◆ DATA EXTRACTS
•••
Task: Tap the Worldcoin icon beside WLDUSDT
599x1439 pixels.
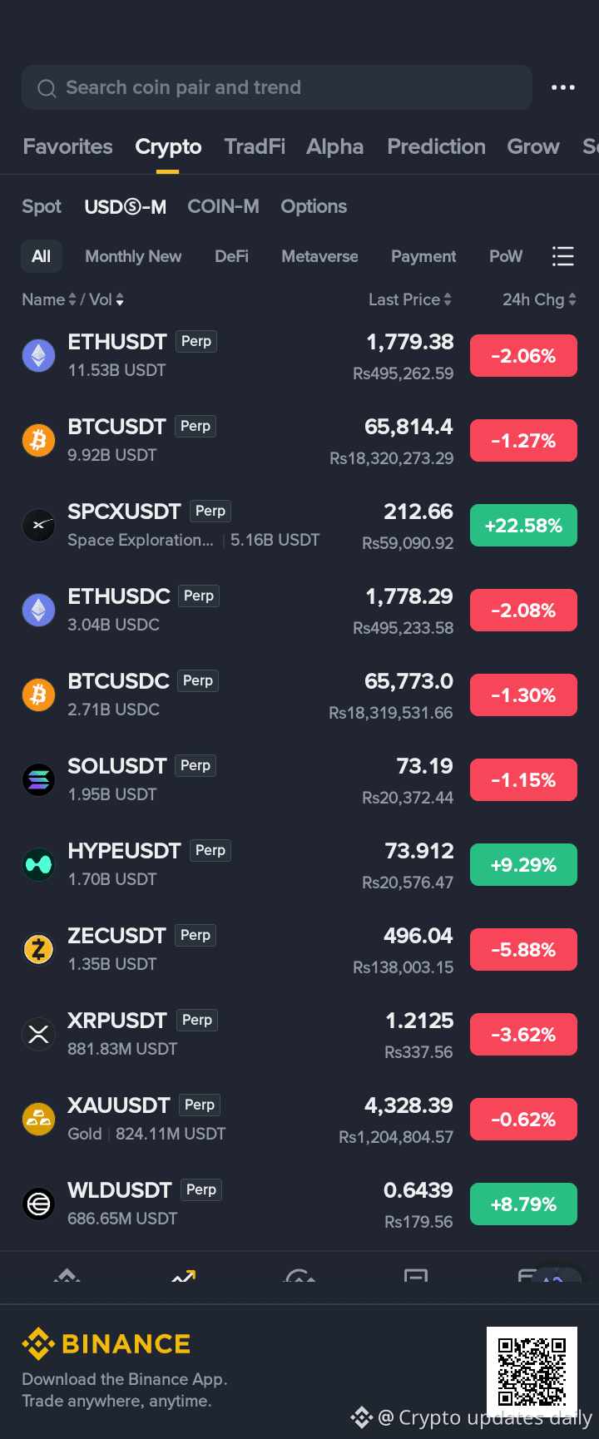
•••
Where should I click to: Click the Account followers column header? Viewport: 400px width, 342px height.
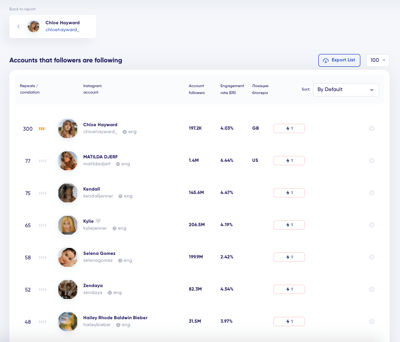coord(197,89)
•••
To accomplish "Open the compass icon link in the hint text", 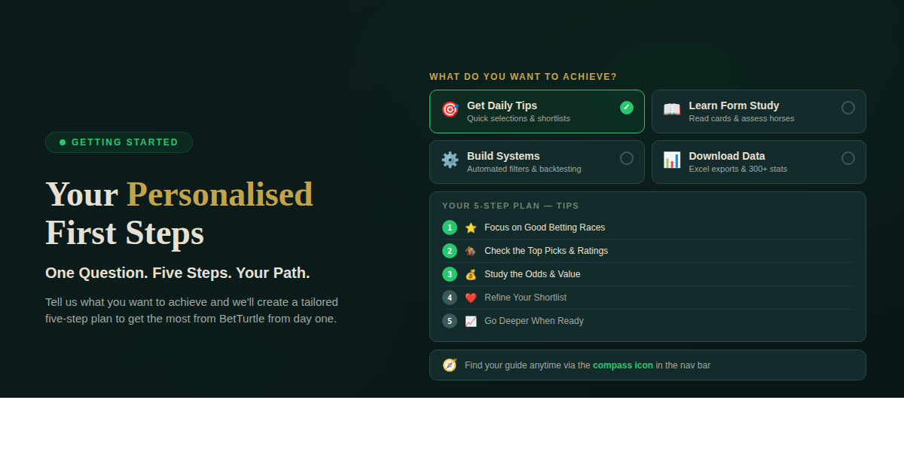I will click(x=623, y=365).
•••
◆ WHAT THE EXERCISE ASKS
Starting with the line that holds "Task: Tap the Worldcoin icon beside WLDUSDT" and ending with the line that holds "599x1439 pixels.", retype every line in the data above exactly, and nothing else.

◆ EXERCISE ANSWER
Task: Tap the Worldcoin icon beside WLDUSDT
599x1439 pixels.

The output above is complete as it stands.